Dale Fotsch, 54, of Pemberton, British Columbia, spent nine years battling her former common-law husband, Leigh Wilson, who was ordered to pay court costs. She eventually won the case but ran up $180,000 in legal bills and interest, and Wilson got out from under the court order by filing for bankruptcy, the Canadian Broadcasting Corp. reported Monday.
To keep her attorney on the case, she had signed a mortgage agreement with him that calls for her to pay 18 percent interest per year. She says her bank won't loan her the money to pay off her legal bill because she already has another mortgage on the house.

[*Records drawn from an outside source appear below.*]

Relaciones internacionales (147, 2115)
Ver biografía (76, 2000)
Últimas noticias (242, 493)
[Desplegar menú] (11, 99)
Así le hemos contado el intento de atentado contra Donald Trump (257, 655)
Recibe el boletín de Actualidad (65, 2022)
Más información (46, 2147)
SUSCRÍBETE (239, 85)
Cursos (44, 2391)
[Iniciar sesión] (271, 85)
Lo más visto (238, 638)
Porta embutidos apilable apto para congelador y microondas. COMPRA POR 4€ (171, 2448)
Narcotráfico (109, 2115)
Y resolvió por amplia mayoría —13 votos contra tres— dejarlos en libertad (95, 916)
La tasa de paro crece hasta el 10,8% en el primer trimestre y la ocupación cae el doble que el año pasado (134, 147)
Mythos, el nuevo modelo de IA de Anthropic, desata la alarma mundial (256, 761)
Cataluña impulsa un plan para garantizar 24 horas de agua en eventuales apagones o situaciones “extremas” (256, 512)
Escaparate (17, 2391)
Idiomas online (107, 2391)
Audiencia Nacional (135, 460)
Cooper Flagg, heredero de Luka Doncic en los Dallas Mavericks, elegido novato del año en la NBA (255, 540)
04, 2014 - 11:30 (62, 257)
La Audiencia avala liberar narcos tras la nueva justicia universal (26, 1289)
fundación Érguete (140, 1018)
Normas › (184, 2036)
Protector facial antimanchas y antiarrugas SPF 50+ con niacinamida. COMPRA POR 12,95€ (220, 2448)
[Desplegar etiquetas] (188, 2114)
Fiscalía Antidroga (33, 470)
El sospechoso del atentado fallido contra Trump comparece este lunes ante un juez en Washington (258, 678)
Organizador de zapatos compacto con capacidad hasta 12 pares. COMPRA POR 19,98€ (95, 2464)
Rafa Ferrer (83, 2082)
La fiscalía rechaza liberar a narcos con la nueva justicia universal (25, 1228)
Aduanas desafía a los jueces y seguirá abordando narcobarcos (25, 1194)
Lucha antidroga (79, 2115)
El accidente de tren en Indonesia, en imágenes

"My friends and family say this can't be happening. There's got to be a mistake," Fotsch told the CBC.
"I won, but I lost. I defended myself and now I'm losing my place.
"I've worked two jobs, and I have for the last 25 years. When I was hit with this, it was just like a bomb went off in my life."

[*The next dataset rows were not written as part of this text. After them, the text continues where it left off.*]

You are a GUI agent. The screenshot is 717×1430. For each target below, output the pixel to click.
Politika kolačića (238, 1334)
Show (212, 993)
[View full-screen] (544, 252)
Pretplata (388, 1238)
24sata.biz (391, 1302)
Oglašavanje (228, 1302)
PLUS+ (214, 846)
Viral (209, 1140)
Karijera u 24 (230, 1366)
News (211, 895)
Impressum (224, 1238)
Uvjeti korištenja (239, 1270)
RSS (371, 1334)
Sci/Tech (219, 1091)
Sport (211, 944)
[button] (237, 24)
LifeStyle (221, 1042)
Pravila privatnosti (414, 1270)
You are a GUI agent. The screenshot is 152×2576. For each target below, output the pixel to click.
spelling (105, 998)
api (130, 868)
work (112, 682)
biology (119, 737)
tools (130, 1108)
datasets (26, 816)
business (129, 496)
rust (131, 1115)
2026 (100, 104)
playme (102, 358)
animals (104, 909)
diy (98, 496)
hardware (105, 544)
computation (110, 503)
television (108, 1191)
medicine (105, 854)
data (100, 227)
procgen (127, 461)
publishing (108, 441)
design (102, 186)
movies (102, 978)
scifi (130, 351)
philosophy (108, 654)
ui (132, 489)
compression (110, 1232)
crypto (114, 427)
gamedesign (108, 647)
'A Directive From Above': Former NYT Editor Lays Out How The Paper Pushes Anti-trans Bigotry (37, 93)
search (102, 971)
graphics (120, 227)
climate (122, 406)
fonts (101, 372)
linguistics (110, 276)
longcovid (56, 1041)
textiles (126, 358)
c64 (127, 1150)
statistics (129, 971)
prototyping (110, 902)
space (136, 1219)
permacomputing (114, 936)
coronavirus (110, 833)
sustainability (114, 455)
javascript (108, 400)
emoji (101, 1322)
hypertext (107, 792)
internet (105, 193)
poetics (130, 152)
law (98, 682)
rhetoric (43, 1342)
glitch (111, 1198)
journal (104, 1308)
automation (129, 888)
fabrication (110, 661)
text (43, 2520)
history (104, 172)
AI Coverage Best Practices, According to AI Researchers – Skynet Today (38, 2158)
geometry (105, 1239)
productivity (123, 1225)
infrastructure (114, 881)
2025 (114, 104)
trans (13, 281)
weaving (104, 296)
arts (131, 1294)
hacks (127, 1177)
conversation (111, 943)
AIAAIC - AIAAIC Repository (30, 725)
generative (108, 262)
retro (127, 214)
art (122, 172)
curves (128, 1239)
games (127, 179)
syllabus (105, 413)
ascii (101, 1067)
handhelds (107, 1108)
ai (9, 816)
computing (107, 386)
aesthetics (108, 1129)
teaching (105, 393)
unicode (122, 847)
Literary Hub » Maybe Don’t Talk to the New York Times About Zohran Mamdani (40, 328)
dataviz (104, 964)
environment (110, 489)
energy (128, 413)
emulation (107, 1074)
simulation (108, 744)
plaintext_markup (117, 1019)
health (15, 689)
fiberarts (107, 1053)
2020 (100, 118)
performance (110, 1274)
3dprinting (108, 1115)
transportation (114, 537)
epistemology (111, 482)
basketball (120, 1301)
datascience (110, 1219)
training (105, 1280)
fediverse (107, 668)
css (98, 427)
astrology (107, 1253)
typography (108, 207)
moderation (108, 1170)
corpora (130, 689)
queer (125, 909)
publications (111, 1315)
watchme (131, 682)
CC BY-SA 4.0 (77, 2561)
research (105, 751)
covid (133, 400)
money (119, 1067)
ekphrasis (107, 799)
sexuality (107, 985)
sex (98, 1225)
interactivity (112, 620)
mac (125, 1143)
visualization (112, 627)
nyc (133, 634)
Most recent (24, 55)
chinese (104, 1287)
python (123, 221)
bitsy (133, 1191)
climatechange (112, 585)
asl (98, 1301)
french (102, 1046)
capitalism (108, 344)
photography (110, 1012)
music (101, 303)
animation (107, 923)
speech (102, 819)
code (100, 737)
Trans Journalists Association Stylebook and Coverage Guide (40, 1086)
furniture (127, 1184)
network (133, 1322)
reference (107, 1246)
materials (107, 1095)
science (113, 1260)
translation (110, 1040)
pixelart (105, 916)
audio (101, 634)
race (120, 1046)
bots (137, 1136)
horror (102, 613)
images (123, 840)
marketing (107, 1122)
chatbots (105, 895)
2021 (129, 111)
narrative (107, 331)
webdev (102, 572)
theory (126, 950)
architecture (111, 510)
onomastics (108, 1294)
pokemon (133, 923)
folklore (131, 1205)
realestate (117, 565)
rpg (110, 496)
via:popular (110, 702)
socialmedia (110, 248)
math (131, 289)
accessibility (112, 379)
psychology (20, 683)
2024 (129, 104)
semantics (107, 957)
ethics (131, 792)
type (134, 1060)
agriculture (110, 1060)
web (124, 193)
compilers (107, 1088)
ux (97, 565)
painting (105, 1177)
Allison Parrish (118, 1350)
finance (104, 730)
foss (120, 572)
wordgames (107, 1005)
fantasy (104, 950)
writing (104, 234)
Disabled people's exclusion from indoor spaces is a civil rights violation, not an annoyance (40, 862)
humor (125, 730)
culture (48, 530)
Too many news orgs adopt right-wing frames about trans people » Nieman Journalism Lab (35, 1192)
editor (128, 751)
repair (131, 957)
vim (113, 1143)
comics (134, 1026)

Vancouver divorce lawyer Jonas Dubas, who charges $300 an hour, told the CBC the agreement Fotsch signed is legal, the interest rate is lower than other lawyers charge and he deserves to get paid.
He has hired his own lawyer to move ahead with foreclosure on Fotsch's home.
The CBC said the Law Society of British Columbia, which governs lawyers in the province, declined to comment specifically on Fotch's case but said in general Dubas was within the rules.